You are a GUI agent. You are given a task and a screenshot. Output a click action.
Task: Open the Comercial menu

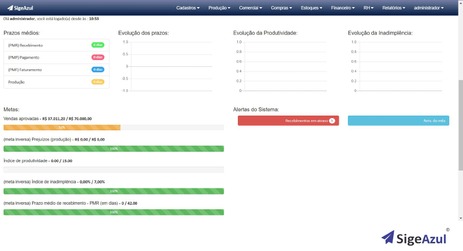coord(251,8)
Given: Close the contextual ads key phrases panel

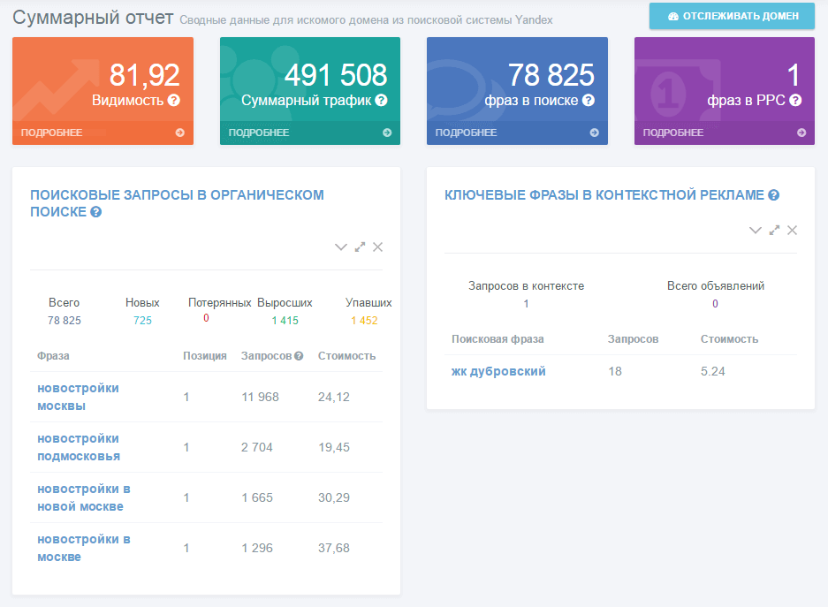Looking at the screenshot, I should click(792, 231).
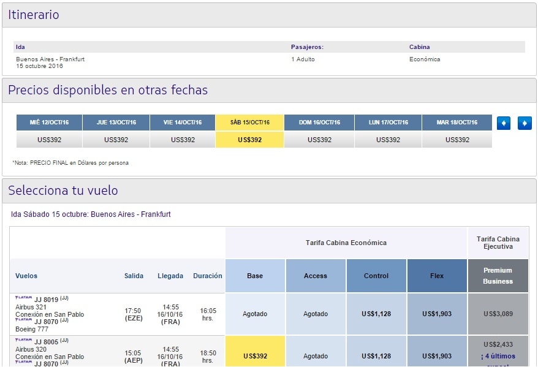Click the LATAM logo beside JJ 8019
This screenshot has height=367, width=538.
point(24,298)
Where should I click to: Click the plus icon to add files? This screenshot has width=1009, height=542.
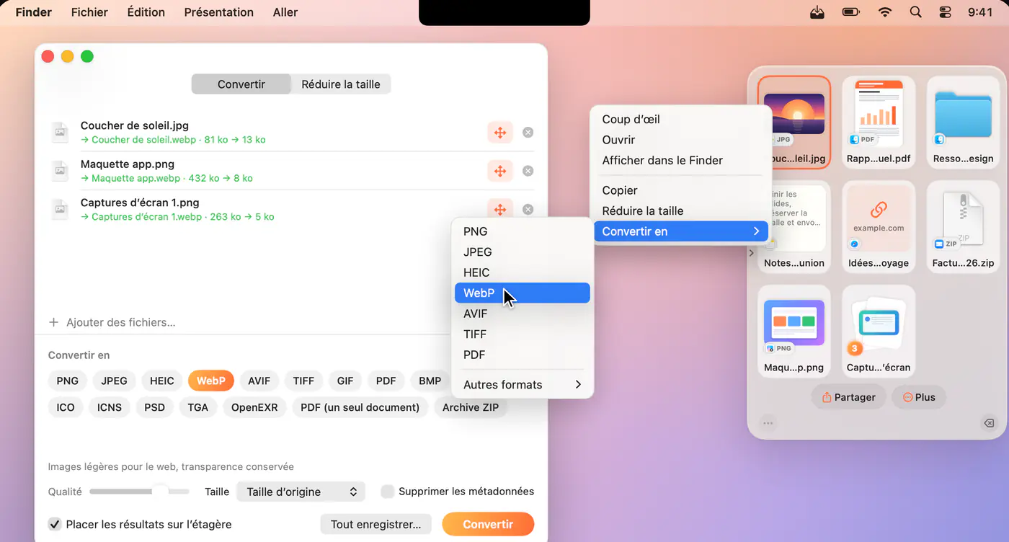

····················

Pictures in the entries are to be skipped, and everything else repeated word for word.

You are a GUI agent. You are given a task and a screenshot. Output a click action.
Task: Open the Comercial menu

coord(251,8)
Given: Close the contextual ads key phrases panel

Looking at the screenshot, I should click(792, 231).
Click the LATAM logo beside JJ 8019
This screenshot has height=367, width=538.
point(24,298)
Where should I click to: Click the plus icon to add files? This screenshot has width=1009, height=542.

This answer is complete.